Webster defines yoga as "a mystic and ascetic discipline by which one seeks to achieve liberation of the self and union with the supreme spirit or universal soul through intense concentration and deep meditation."

In 1978 for hours a day just outside Bombay, Dan Pearson was doing just such a mystic discipline when suddenly, after 18 months, he found himself vividly emersed in a unique and life-altering inner vision. A blinding white light? No – San Diego, California. Although his rigorous yogic sadhana had prepared him to expect almost anything, even he had to admit that this was a bit unusual. But the next day it happened again. Each day for about a week he found himself traveling down a street, turning a corner and coming to a house – in San Diego. Each day the street was different, but the house was the same.

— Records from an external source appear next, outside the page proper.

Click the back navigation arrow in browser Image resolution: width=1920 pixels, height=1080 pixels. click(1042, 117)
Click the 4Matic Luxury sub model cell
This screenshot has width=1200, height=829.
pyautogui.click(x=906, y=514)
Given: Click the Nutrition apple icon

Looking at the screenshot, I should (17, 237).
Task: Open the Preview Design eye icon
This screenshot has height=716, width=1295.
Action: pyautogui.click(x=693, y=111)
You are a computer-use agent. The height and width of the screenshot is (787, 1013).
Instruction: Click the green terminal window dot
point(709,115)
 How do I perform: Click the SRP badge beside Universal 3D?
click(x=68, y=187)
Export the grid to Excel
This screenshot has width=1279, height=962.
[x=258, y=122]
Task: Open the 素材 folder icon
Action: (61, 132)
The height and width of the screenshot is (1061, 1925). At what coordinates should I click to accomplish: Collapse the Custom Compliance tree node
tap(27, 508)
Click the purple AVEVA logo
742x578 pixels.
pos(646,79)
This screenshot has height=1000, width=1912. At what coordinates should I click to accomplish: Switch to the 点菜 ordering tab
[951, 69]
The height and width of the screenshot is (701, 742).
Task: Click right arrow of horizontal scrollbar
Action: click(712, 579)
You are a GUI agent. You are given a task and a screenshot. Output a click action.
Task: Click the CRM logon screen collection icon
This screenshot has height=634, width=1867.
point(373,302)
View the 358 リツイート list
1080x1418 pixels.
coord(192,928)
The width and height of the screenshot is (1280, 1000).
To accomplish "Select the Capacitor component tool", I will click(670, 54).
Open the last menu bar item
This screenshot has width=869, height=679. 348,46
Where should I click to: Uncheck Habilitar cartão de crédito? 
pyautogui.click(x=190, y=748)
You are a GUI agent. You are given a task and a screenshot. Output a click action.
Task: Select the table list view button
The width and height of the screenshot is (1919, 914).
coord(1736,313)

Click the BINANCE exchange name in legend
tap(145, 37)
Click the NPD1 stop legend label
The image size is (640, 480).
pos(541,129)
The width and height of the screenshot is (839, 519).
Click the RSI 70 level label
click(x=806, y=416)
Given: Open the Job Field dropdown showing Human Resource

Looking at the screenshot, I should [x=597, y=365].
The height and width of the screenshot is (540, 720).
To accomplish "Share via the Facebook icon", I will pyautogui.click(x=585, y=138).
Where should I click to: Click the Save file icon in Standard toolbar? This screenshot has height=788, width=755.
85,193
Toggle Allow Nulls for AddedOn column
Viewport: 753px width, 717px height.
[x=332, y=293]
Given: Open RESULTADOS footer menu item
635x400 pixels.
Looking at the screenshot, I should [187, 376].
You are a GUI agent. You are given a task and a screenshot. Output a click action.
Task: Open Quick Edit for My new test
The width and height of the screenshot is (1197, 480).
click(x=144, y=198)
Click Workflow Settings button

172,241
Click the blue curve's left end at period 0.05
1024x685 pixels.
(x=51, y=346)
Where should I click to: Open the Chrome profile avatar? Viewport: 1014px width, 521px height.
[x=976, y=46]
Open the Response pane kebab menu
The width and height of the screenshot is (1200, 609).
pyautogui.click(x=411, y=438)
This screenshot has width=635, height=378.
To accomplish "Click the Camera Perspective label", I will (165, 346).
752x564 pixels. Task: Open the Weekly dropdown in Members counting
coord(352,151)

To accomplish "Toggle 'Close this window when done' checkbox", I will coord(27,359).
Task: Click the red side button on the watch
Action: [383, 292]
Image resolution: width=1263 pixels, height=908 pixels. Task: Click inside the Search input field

Yoga had put Dan acutely in tune with his hunches, which he had learned to trust like a mother. As he himself puts it: "It all boils down to having the courage to rely upon your instincts. You have to realize that life is not designed to be as hard as you want to make it." Within two weeks, he was gone from Bombay and in San Diego looking for that house. As soon as he found it, he made it his home. A new life – divinely ordained – had begun.

Following another series of intuitive flashes, Pearson bought three old hotels – San Diego's last original remnants of a 1880's land boom. He moved two of the three, brick by brick, so that they all stood, side by side, in San Diego's fame-gaining Gaslamp Quarter. With as little renovation as possible, the three became one in a Victorian show place of romantic revivalism called the Horton Grand Saddlery Hotel. The innovation is touted as one of several ingenious and creative moves instigated by inventive San Diego entrepreneurs interested in reincarnating the city's shabby downtown warehouse district from rags into riches.

Almost overnight, San Diego has grown into the nation's eighth most populous city, and the future looks even more promising. According to Pearson, "It might one day be the entertainment capital of the world with all of its gorgeous waterfrontage begging to be developed."

Pearson works 55-hour weeks at a modest $129 desk in a less-than-modest office with a support pillar at its dead center. He has always been a hard worker, but the school of hard knocks has made him wise and humble.

Before his flight into the skys of yoga, he was a high achiever in school, in Viet Nam and finally in business as a high-rolling financier making – and then losing – millions of dollars in the cattle-feed business. The trauma of his financial rise and fall sent him on a trip around the world, eventually landing him in India where he met his guru.

Yoga prepared him for a second go at life. And what a life it is becoming. Now, all the wiser from past experience, he is philosophical and mystical about his experiences.

"You know," he says in one of his rare leisurely moments, "in the monastery it was evens and lows, evens and lows, evens and lows. The peace was the even. Now, I'm back to highs and lows. Actually, I'm trying to go from high to even, high to even – chop off those lows at the knees."